“Morsi Sendromu, Sonbahar Sendromu” diye isimler taktılar.
Sendrom; araz, ruhsal bozukluk anlamındadır.
Sanki iktidar ruhsal rahatsızlıklar yaşıyor da, onlara psikolojik tanımlamalar yapıyoruz.
Keşke bir hastalıkla malul olsalardı. Tedavi eder, geçer giderdik.
Yaşadıklarımız, siyasi, sosyal ve iktisadi olaylardır.
Sömürgeci ülkelere ‘bağımlı yönetilme’ sorunlarıdır. BOP’tur.
Sıcak parayla günü kurtarmaya ve varlıklarımızı satmaya yönelik yönetim, hukuken vardır.
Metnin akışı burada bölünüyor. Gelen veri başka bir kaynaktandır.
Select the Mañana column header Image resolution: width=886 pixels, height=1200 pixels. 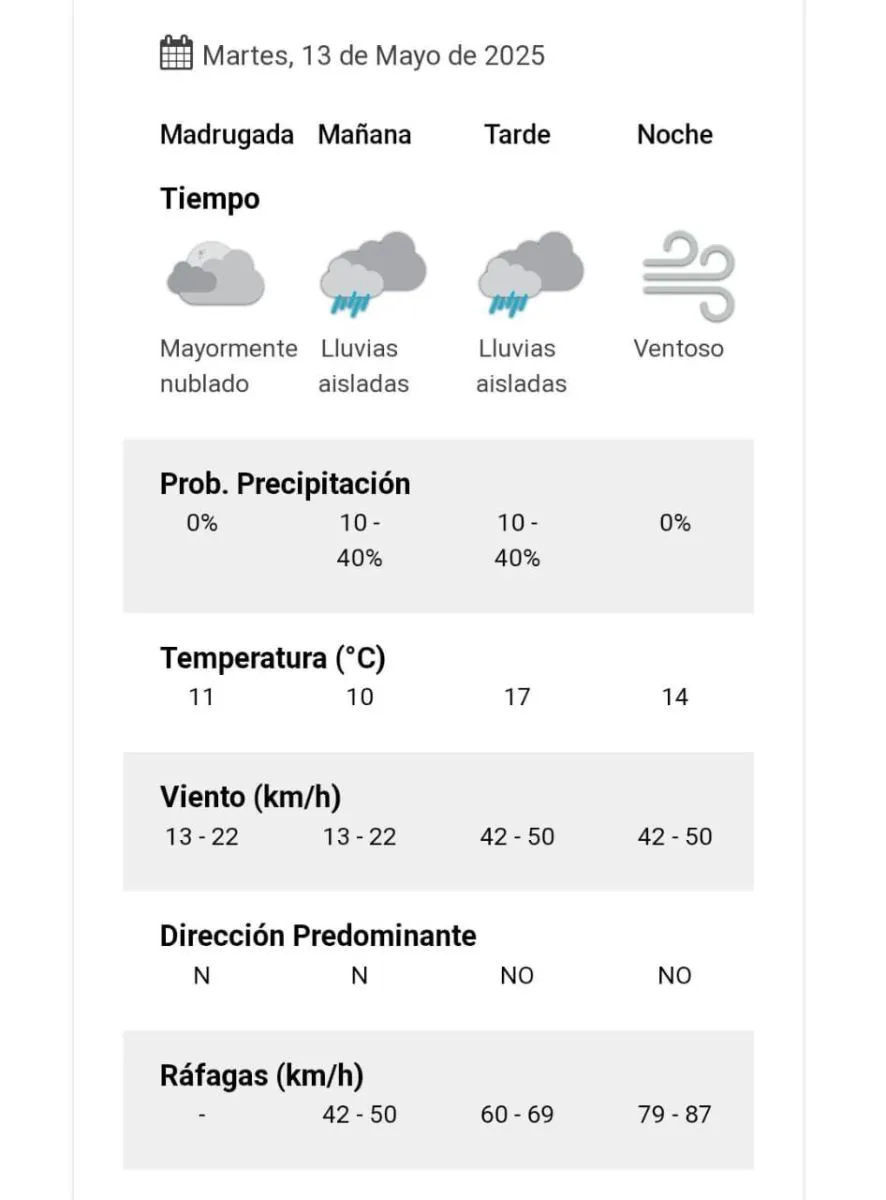[364, 135]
Fiilen bitmiştir.
Önce iktisattan başlayalım.
Ekonomik gerileme, faiz ve dövizlerin yükselmesi, sıcak paranın büyük ölçüde kesilmesi, iktisadi kör çıkmazlardır.
Siyasi çıkmazları saymakla bitmez.
Apo’nun talimatı ile Meclis Komisyonu kurulmuş.
Tüm KCK’lılar, yani tutuklu PKK’lılar serbest bırakılmış.
Ülkenin Genelkurmay başkanı terör örgütü suçlamasıyla, müebbet hapse mahkûm edilmiş.
Ordu terörle mücadeleden el çektirilmiş.
Ülkenin aydınları, üniversite rektörleri, parti başkanları ve subayları müebbet hapse mahkûm edilmiş.
Müslüman Kardeşler ve Amerika’ya bağımlı dış siyaset çökmüş.
Tüm komşularımız ile hasım hale getirilmişiz.
Açılım adı altında sürdürülen bir bölünme projesi yürütülür olmuş.
Ulusal Kürt Konferansı hazırlıklarının içine siyasi iktidar boylu boyuna girmiş.
Laiklik tehlikeye düşmüş.
Şeriat mahkemeleri kurulsun naraları atılır olmuş.(Akit)
Haziran ayaklanması gibi büyük bir halk kalkışması yaşanmış.
Siyasi iktidarın, iktidara gelirken sağladığı iç ittifaklar bozulmuş.
Borçlar 744 milyar dolar gibi ödenemeyecek bir düzeye tırmanmış.
Satılacak kamu malı kalmamış.
Döviz ve faizlerin yükselişinin olumsuz koşulları, yani reel sektördeki etkileri, önümüzdeki aylarda ortaya çıkacaktır.
Bu kadar olumsuzlukların bir araya gelmesinin yaşam koşullarına etkisi, sonbaharda hissedileceği için, siyaset bilimciler “sonbahar sendromu” adını koymuşlar.
Saydığım bu koşullar; bir ülkede, sadece yönetimleri değiştirmez, kökten değişimler de yaratacak etmenlerdir.
Bu durumu, manipüle ederek, yalan, yanlış propagandalar ile görünmez hale getirmek mümkün değildir.
Yalan taşıyıcısı medyanın da, bu durumu farklı gösterecek mecali kalmamıştır.